Ondata di maltempo e crisi idrica: “Le piogge fanno risalire i livelli dei laghi, benefici per l'irrigazione". Il punto in Lombardia

Negli scorsi giorni il territorio lombardo è stato colpito da una violenta ondata di maltempo: le abbondanti precipitazioni registrate, dice l'assessore regionale Massimo Sertori, hanno causato disagi in diverse aree, rappresentando però allo stesso tempo “un fondamentale beneficio al sistema idrico della Lombardia”

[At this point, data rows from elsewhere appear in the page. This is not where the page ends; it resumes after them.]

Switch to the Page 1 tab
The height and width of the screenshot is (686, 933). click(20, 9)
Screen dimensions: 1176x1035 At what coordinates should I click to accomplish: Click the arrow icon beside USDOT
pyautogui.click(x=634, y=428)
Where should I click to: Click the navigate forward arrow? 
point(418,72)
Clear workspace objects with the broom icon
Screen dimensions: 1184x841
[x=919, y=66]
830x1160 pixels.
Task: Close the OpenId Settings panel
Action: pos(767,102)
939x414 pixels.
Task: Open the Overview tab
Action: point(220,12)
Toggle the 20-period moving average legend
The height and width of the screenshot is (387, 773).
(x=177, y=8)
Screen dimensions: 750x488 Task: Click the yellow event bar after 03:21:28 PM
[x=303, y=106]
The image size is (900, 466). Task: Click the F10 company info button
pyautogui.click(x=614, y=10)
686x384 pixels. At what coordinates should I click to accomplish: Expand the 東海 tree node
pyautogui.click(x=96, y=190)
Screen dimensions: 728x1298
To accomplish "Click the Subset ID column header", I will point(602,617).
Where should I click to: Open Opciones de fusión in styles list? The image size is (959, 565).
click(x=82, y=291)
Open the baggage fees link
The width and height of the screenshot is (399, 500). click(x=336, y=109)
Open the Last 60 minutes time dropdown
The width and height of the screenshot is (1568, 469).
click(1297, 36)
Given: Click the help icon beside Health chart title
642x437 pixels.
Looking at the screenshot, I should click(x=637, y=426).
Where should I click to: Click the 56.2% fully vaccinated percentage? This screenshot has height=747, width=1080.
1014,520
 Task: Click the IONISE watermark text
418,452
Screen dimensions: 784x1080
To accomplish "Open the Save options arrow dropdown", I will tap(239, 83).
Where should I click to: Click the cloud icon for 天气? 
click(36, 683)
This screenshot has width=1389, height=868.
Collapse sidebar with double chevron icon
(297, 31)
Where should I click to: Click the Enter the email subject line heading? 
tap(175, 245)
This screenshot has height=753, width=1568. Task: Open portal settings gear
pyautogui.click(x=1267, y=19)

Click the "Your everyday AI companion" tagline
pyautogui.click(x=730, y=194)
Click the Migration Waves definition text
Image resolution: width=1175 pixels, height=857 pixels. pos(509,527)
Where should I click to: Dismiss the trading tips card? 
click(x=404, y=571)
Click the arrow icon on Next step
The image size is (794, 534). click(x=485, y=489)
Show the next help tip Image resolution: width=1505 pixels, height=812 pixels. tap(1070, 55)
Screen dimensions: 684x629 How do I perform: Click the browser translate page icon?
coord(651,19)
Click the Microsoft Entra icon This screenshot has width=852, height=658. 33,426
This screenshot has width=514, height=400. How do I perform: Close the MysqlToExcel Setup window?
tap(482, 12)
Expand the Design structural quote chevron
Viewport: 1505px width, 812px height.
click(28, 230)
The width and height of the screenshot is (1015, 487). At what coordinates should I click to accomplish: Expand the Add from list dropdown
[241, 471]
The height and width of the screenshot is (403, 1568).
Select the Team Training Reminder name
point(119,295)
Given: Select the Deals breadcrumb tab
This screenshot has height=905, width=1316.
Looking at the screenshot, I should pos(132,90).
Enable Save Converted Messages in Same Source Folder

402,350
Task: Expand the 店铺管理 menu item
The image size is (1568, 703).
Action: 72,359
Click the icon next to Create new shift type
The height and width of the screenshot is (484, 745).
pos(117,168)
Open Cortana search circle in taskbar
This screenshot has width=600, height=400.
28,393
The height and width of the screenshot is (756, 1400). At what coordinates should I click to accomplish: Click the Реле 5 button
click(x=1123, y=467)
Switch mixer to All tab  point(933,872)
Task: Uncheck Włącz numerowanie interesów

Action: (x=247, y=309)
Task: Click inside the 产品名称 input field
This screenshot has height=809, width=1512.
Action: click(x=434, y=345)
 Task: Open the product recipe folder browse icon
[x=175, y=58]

Ondata di maltempo e crisi idrica: “Le piogge fanno risalire i livelli dei laghi, benefici per l'irrigazione

MILANO. Ondata di maltempo in Lombardia, dalle abbondanti piogge registrate negli scorsi giorni “un fondamentale beneficio al sistema idrico regionale”. A confermarlo è l'assessore regionale all'Utilizzo della risorsa idrica Massimo Sertori, che sottolinea come le precipitazioni, pur avendo causato danni e disagi in particolare nelle province di Brescia, Sondrio e Bergamo, abbiano avuto un importante impatto sulla crisi idrica che da settimane interessa la Lombardia - e buona parte del Nord Italia.

 

Un andamento, quello relativo alla siccità in Lombardia – e, più in generale, nei territori di pianura – che riguarda direttamente anche il Trentino, con il quale proprio nelle ultime settimane le autorità regionali lombarde avevano siglato un accordo per l'aumento dei rilasci d'acqua nel lago d'Idro, con lo scopo di aumentare la disponibilità di risorsa idrica per il settore agricolo regionale.

 

“I picchi fino a 200 millimetri di pioggia caduti in una sola giornata sui bacini idrografici – ha spiegato Sertori – hanno consentito un pronto recupero dei livelli dei grandi laghi lombardi, snodo cruciale per la gestione idrica regionale in questa fase conclusiva della stagione irrigua. Per quanto riguarda il lago di Como, il rapido innalzamento dei livelli ha consentito un incremento dei rilasci d'acqua, permettendo di risolvere le criticità riscontrate dagli impianti termoelettrici situati lungo il canale Muzza. Sul Lago Maggiore si registra il recupero più significativo: la quota è risalita da -45 centimetri a -23 centimetri rispetto allo zero idrometrico. Tale incremento permette un aumento delle erogazioni di 20 metri cubi al secondo, portando la portata complessiva in uscita a 83 metri cubi al secondo”.

 

L'aumento dei rilasci sul bacino del Ticino, ha aggiunto l'assessore: “Garantisce risorse fondamentali per l'agricoltura e in particolare per il comparso risicolo della Lomellina, del Basso Milanese e del Pavese, assicurando una conclusione regolare della stagione d'irrigazione”. La portata dell'Adda è infine aumentata a 400 metri cubi al secondo: “Acqua che confluirà nel fiume Po, andando ad alleviare la forte situazione di criticità che ha interessato il fiume nei giorni scorsi”.